I performed it for the k= 9 data set against all of the datasets from the pilot study and two new datasets that I added. Here's the code for the two new datasets I added as well as some comments about two sets we were interested in adding.

##############
#### Nagy sn_rna_seq in dlpfc in MDD
#### https://www.nature.com/articles/s41593-020-0621-y
#### sup table 6 is marker genes
#### sup table 32 is DEGs
#### file = /dcs04/lieber/lcolladotor/spatialDLPFC_LIBD4035/spatialDLPFC/processed-data/rdata/spe/10_clinical_gene_set_enrichment/41593_2020_621_MOESM3_ESM.xlsx
#############
mdd <- as.data.frame(read_excel("/dcs04/lieber/lcolladotor/spatialDLPFC_LIBD4035/spatialDLPFC/processed-data/rdata/spe/10_clinical_gene_set_enrichment/41593_2020_621_MOESM3_ESM.xlsx", sheet = "Supplementary Table 32", skip = 2, ))
# need to somehow get gene_id or ensemblID
ens4 <- select(org.Hs.eg.db,
columns = c("ENSEMBL", "ENTREZID", "SYMBOL"),
keytypes = "SYMBOL",
keys = as.character(unique(mdd$Gene))
)
mdd_geneList <- with(
mdd,
list(
# DE_PE_ASD.Up = ensembl_gene_id[ASD.t.value > 0 & ASD.fdr < 0.05],
# DE_PE_ASD.Down = ensembl_gene_id[ASD.t.value < 0 & ASD.fdr < 0.05],
# DE_PE_BD.Up = ensembl_gene_id[BD.t.value > 0 & BD.fdr < 0.05],
# DE_PE_BD.Down = ensembl_gene_id[BD.t.value < 0 & BD.fdr < 0.05],
# DE_PE_SCZ.Up = ensembl_gene_id[SCZ.t.value > 0 & SCZ.fdr < 0.05],
# DE_PE_SCZ.Down = ensembl_gene_id[SCZ.t.value < 0 & SCZ.fdr < 0.05]
)
)
##############
### snRNAseq ASD
### https://www.ncbi.nlm.nih.gov/pmc/articles/PMC7678724/#SD5
### data S4 is DEGS
### data S3 is marker genes
### file = /dcs04/lieber/lcolladotor/spatialDLPFC_LIBD4035/spatialDLPFC/processed-data/rdata/spe/10_clinical_gene_set_enrichment/NIHMS1053005-supplement-Data_S4.xls
#############
asd_rnaseq <- as.data.frame(read_excel("/dcs04/lieber/lcolladotor/spatialDLPFC_LIBD4035/spatialDLPFC/processed-data/rdata/spe/10_clinical_gene_set_enrichment/NIHMS1053005-supplement-Data_S4.xls", sheet = "ASD_DEGs"))
asd_rnaseq <- clean_names(asd_rnaseq)
asdRNA_geneList <- list(
DE_ASD_RNA.Up = asd_rnaseq$gene_id[asd_rnaseq$fold_change > 0 & asd_rnaseq$q_value < 0.05],
DE_ASD_RNA.Down = asd_rnaseq$gene_id[asd_rnaseq$fold_chang < 0 & asd_rnaseq$q_value < 0.05]
)
############
### https://www.medrxiv.org/content/10.1101/2020.11.06.20225342v1.full
### snRNAseq SCZ
### supplementary table 6 is DEGS, can't figure out how to download
##########
##########
### snRNAseq and spatial SCZ
### https://www.biorxiv.org/content/10.1101/2020.11.17.386458v2
### supplementary table 2 is marker genes
### supplementary table 4 is DEGs, can't figure out how to download
###########

@kmaynard12 is going to work on this. @lahuuki, I wrote https://github.com/LieberInstitute/spatialDLPFC/tree/main/code/analysis/10_clinical_gene_set_enrichment in such a way that you would need to make 2 new scripts.
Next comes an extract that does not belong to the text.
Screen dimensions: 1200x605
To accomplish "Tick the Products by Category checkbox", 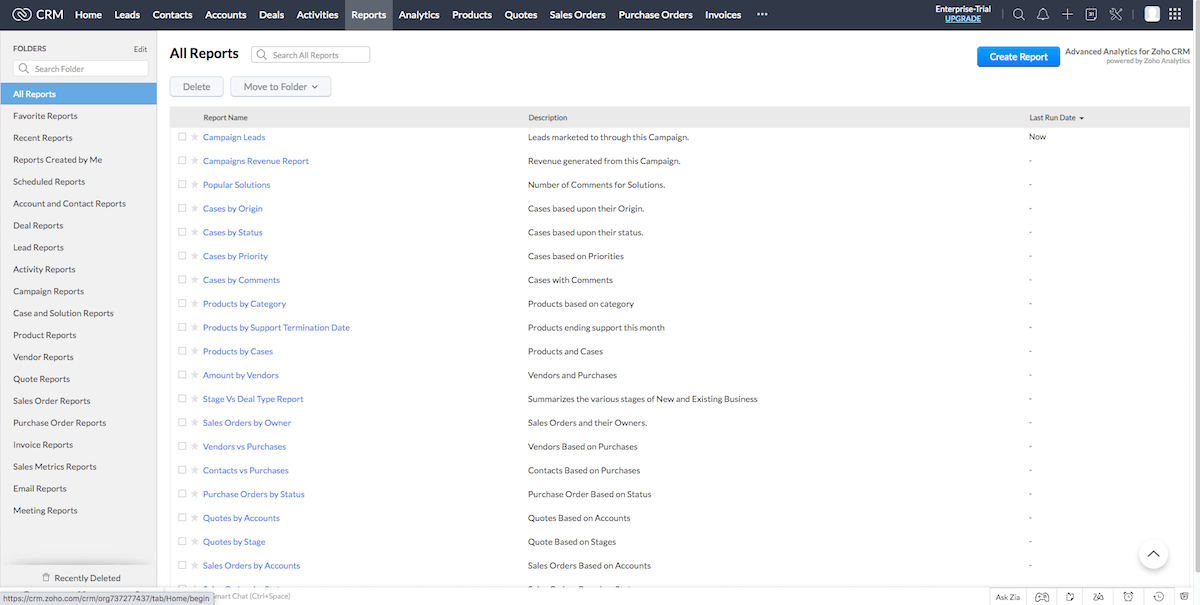I will [182, 304].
One for extracting the gene IDs (ENSEMBL IDs) from the different tables @kmaynard12 will select, then another one for computing the odds ratio + making the heatmaps.

@kmaynard12 are there other case/control snRNA-seq datasets beyond the PEC ones we should be looking at?

Related to https://jhu-genomics.slack.com/archives/C01EA7VDJNT/p1673285746357859

@lahuuki I think that we can close this issue, right?